What bothered him, deep down, was that his relationship with Bennis had changed as the result of that one small comment, and that would mean that it had never been what he thought it was all this time. It was not the kind of thing he was good at thinking about. It was not logical. It was not linear. It was not sane. It was information in a language he didn’t think he knew how to speak. It made him feel hollow, as if his rib cage were an echo chamber, and all it was doing was delivering bad news.
3
Mark DeAvecca was waiting for him at the front door of the Windsor Inn when he got there, but in the first few moments getting out of the cab, Gregor didn’t recognize him. The cabby put his suitcase on the inn’s front step and took his fare and tip without comment. Gregor watched what lookedlike a homeless man hovering in the background, shifting restlessly from foot to foot as if he were on speed. Then the cabby retreated and the homeless man came forward. Gregor was just about to turn away brusquely and grab his suitcase when he realized it was Mark.

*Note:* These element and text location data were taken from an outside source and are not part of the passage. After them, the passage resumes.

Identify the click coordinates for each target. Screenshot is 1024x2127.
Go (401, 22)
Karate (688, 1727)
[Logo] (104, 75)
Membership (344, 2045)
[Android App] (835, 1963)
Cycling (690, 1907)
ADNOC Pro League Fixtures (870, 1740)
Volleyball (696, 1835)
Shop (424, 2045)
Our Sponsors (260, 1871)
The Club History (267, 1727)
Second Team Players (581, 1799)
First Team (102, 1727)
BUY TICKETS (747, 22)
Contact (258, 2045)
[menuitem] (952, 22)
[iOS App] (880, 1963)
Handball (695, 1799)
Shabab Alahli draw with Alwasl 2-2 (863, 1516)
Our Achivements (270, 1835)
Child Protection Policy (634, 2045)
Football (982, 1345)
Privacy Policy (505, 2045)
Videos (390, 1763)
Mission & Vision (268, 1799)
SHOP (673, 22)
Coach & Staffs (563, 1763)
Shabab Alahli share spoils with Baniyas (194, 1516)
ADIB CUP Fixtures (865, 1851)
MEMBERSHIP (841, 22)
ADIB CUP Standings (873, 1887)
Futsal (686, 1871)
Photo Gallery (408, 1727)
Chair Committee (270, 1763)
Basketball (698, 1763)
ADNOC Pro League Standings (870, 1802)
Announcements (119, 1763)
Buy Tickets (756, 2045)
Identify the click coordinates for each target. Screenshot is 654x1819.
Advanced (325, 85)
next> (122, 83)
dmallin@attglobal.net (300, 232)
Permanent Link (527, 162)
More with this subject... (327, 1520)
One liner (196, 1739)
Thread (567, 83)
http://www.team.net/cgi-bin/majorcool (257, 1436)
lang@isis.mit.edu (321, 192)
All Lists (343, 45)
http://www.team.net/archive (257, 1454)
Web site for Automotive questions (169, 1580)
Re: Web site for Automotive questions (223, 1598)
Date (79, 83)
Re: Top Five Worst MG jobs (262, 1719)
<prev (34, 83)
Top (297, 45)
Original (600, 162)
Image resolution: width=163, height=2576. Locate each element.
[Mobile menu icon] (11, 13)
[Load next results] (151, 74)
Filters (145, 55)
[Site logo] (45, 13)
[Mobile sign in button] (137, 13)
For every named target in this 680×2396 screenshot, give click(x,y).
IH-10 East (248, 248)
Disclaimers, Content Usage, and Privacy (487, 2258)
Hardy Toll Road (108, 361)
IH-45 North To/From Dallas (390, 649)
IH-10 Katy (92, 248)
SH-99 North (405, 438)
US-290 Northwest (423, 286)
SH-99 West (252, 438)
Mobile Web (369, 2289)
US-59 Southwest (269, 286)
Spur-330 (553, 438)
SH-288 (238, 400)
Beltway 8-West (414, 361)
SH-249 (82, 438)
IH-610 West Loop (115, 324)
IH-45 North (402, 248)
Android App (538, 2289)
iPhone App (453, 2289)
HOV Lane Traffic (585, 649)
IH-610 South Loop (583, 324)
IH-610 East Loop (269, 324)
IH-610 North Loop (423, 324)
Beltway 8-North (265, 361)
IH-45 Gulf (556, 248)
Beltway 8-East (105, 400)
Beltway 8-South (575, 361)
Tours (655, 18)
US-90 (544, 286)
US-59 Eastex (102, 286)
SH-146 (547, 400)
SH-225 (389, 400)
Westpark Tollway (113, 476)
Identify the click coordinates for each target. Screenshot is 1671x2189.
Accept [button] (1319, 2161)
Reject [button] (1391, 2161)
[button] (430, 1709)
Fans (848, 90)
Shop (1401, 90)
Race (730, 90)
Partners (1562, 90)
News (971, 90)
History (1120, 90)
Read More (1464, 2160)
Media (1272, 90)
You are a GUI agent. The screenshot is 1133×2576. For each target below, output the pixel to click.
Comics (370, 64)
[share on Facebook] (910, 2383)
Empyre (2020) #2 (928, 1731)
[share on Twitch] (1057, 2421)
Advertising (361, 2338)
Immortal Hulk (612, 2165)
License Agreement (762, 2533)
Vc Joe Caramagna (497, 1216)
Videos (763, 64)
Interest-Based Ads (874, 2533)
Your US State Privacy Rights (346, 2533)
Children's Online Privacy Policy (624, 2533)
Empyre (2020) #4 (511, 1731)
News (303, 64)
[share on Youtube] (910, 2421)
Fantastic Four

“Good God,” he said, “what’s happened to you?”
“Excuse me?” Mark looked confused. Gregor saw immediately what Walter Cray had been referring to on the phone. Mark not only looked drugged out, he looked as if he had been drugged out nonstop for months. His hair was matted with sweat. His clothes were not quite clean. There was a stain running down the front of his yellow cotton sweater, and it was so dingy and stretched out of shape it was barely possible to tell that it had once been expensive. He rubbed the palms of his hands together compulsively. “I think I need more coffee,” Mark said. “I think I’m falling asleep.”
Gregor thought he was on the verge of passing out, but he didn’t say so. He motioned toward the front door with his head and started inside. Mark followed him, much too slowly, looking completely disoriented. Gregor stopped at the front desk and got the key from a bored-looking man who took the time to look past Gregor’s shoulder at Mark. The look of distaste was palpable.